=== Section Start ===

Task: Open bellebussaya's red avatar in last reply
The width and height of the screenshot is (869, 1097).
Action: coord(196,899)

=== Section End ===
=== Section Start ===

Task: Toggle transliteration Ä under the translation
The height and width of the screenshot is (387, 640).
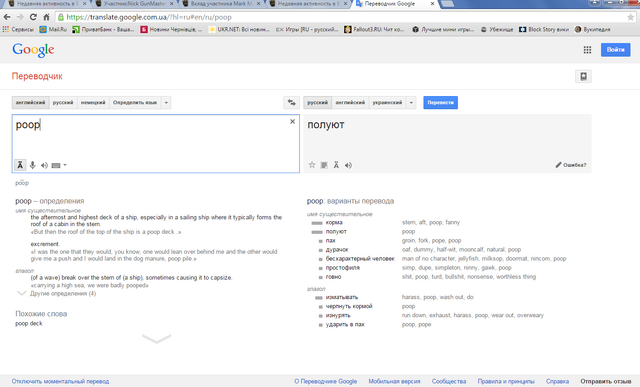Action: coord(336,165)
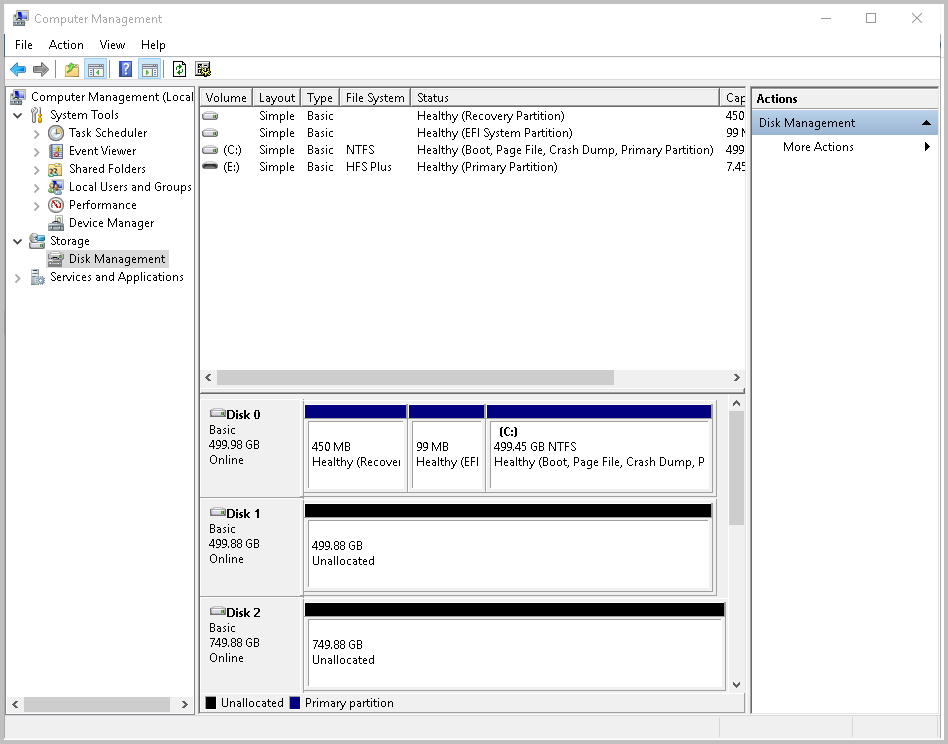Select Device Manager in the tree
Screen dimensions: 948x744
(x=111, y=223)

=== Section End ===

_Brief:_ Scan the material above for the word "Task", and copy every line in which it is found.

_Answer section:_
Task: Open bellebussaya's red avatar in last reply
Task: Toggle transliteration Ä under the translation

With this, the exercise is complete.